After the war my parent's jewelry 
business in Zutphen was 
confiscated by the Dutch Government, so when my father finished his 3 years internment 
he had absolutely nothing. Returning 
to parochial Zutphen was for my parents out of the question. Instead, helped by a loan 
from my grandmother he started a 
new venture : Atelier Martinshof.
 
 The garage of our home 'Martinshof'   was converted into a 
gold smith studio for Eweg the outstanding goldsmith who had worked 
previously for my parents in their jewelry shop in Zutphen. 
My father 
was a most remarkable man. He always maintained that the creative aspects for the business 
was always my mother's input and in a direct sense this was of course true. Perhaps 
largely because of that, I have for many years largely overlooked the enormous creative force my 
father himself was. He was the one with all the new ideas, right throughout his 
professional life. And he was the man who sought out the right artists to carry out and 
support his ideas.
 
 His first great find was the goldsmith from Indonesian origin Maud Smit. Together 
with Eweg they formed the artistic core of Atelier Martinshof, Maud being the 
creative designer while Eweg was the master craftsman. Maud Smit lived with us at 
Martinshof. Eweg lived in nearby Warnsveld from where he every morning arrived on his 
bicycle. Eweg had known me right from my birth in Zutphen and we became great 
friends. He was a most kind and very patient man. I was fascinated with his work and 
every afternoon rushed back home after school to stand right next to him watching the 
gradual creation of just about every single piece of jewelry  Eweg made. 

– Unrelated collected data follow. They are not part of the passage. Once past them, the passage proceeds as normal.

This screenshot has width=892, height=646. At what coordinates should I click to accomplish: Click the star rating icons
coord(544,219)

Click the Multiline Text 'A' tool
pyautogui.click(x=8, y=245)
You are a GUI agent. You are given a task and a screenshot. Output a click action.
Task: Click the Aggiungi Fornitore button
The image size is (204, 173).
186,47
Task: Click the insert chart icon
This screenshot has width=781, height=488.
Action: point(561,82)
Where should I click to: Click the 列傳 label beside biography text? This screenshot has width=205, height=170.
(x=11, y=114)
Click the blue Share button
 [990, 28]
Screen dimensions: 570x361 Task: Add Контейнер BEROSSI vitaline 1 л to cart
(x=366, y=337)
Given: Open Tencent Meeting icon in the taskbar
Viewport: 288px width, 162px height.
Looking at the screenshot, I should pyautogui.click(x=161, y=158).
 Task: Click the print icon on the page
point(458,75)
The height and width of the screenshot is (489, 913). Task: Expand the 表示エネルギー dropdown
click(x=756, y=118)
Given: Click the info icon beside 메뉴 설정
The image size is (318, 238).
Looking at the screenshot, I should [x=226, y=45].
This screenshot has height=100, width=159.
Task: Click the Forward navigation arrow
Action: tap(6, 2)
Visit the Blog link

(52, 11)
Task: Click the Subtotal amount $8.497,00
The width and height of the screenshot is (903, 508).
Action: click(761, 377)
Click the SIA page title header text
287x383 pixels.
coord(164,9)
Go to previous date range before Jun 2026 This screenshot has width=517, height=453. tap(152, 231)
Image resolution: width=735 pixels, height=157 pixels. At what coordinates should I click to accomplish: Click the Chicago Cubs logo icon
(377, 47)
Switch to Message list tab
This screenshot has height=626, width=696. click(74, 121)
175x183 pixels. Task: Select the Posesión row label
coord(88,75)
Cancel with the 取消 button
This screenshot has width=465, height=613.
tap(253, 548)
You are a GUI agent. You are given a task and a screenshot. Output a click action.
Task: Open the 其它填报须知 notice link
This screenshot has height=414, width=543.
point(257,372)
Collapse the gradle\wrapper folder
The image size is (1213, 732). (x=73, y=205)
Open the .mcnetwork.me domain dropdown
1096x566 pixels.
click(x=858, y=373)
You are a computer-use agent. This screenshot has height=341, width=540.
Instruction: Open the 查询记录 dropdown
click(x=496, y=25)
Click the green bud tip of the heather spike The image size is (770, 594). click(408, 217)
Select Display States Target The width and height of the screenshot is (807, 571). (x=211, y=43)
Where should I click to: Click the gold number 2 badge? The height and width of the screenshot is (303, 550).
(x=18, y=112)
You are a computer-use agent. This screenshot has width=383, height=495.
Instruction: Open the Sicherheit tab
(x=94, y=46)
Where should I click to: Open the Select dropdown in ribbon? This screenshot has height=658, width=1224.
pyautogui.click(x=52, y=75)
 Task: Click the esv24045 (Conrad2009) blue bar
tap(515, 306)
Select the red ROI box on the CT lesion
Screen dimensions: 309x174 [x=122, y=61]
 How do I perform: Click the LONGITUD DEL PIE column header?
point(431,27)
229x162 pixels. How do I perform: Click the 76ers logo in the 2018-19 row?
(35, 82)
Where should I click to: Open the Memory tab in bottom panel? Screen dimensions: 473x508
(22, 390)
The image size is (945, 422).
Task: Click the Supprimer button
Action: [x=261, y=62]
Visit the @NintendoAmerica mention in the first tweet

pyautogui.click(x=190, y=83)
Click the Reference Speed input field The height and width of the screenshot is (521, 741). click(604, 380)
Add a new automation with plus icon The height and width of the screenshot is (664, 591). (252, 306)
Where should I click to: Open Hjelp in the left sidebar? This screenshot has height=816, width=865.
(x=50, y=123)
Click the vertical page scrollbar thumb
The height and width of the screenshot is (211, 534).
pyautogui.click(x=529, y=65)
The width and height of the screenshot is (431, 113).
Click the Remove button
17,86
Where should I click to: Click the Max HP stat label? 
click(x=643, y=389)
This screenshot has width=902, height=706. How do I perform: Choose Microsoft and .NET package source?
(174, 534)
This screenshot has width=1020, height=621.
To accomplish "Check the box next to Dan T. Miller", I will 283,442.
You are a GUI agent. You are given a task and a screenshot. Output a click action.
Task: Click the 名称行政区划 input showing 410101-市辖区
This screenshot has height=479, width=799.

 Maud Smit was the sole creator of the visual concept, face, style of the 
Martinshof Collection. It was an enchanting fairy tale world of fish, birds, 
seahorses, mermaids, surrounded by sparkling stones and enamel in yellow, green, red, 
and blue in which  Adam and Eve (brooch presently held by Antien) too participated. It 
represented the beginning of a new era in jewelry design, a total departure from the then prevailing boring and rather uggly  jewelry which (sadly) up to this 
very day still has a considerable foothold in countries like the UK and Australia. 
 
  The signature piece of the collection was Het Zeepaardje ('The 
Seahorse'), an absolutely magnificent gold multicolour enameled seahorse mounted on a 
8cm (3 inches) diameter set of  gold wire circles studded with various 
coloured stones and stars. Its image was on the front page of all Martinshof 
brochures. It was eventually sold, I have no idea to whom.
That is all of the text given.